**Problem to solve:**
What is needed here is an exact reprint of every record below.

**Material to process:**
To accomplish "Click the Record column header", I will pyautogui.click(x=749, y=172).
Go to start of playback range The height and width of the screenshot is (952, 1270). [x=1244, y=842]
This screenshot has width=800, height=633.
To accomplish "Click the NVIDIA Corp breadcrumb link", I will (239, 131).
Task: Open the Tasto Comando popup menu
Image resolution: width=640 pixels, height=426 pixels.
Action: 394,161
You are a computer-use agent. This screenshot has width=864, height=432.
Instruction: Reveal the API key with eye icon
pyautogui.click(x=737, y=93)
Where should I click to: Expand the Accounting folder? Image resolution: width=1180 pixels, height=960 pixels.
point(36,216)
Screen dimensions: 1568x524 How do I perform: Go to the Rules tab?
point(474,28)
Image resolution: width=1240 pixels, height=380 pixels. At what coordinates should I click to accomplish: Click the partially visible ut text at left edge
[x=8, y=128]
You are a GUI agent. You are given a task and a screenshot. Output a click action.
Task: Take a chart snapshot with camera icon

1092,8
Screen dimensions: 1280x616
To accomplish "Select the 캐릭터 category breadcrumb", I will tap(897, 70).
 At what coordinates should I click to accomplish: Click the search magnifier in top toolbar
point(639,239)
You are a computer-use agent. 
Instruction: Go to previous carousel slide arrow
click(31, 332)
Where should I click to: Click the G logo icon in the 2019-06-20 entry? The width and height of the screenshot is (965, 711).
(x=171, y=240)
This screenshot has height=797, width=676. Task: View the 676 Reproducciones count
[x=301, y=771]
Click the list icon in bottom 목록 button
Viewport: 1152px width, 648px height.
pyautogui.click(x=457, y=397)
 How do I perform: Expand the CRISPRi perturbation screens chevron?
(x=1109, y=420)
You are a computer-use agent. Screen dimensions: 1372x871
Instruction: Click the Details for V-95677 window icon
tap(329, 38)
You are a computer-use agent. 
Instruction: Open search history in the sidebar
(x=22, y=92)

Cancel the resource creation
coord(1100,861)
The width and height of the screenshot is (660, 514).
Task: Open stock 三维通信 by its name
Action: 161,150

**Written response:**
To accomplish "Click the Record column header", I will pyautogui.click(x=749, y=172).
Go to start of playback range The height and width of the screenshot is (952, 1270). [x=1244, y=842]
This screenshot has width=800, height=633.
To accomplish "Click the NVIDIA Corp breadcrumb link", I will (239, 131).
Task: Open the Tasto Comando popup menu
Image resolution: width=640 pixels, height=426 pixels.
Action: 394,161
You are a computer-use agent. This screenshot has width=864, height=432.
Instruction: Reveal the API key with eye icon
pyautogui.click(x=737, y=93)
Where should I click to: Expand the Accounting folder? Image resolution: width=1180 pixels, height=960 pixels.
point(36,216)
Screen dimensions: 1568x524 How do I perform: Go to the Rules tab?
point(474,28)
Image resolution: width=1240 pixels, height=380 pixels. At what coordinates should I click to accomplish: Click the partially visible ut text at left edge
[x=8, y=128]
You are a GUI agent. You are given a task and a screenshot. Output a click action.
Task: Take a chart snapshot with camera icon

1092,8
Screen dimensions: 1280x616
To accomplish "Select the 캐릭터 category breadcrumb", I will tap(897, 70).
 At what coordinates should I click to accomplish: Click the search magnifier in top toolbar
point(639,239)
You are a computer-use agent. 
Instruction: Go to previous carousel slide arrow
click(31, 332)
Where should I click to: Click the G logo icon in the 2019-06-20 entry? The width and height of the screenshot is (965, 711).
(x=171, y=240)
This screenshot has height=797, width=676. Task: View the 676 Reproducciones count
[x=301, y=771]
Click the list icon in bottom 목록 button
Viewport: 1152px width, 648px height.
pyautogui.click(x=457, y=397)
 How do I perform: Expand the CRISPRi perturbation screens chevron?
(x=1109, y=420)
You are a computer-use agent. Screen dimensions: 1372x871
Instruction: Click the Details for V-95677 window icon
tap(329, 38)
You are a computer-use agent. 
Instruction: Open search history in the sidebar
(x=22, y=92)

Cancel the resource creation
coord(1100,861)
The width and height of the screenshot is (660, 514).
Task: Open stock 三维通信 by its name
Action: 161,150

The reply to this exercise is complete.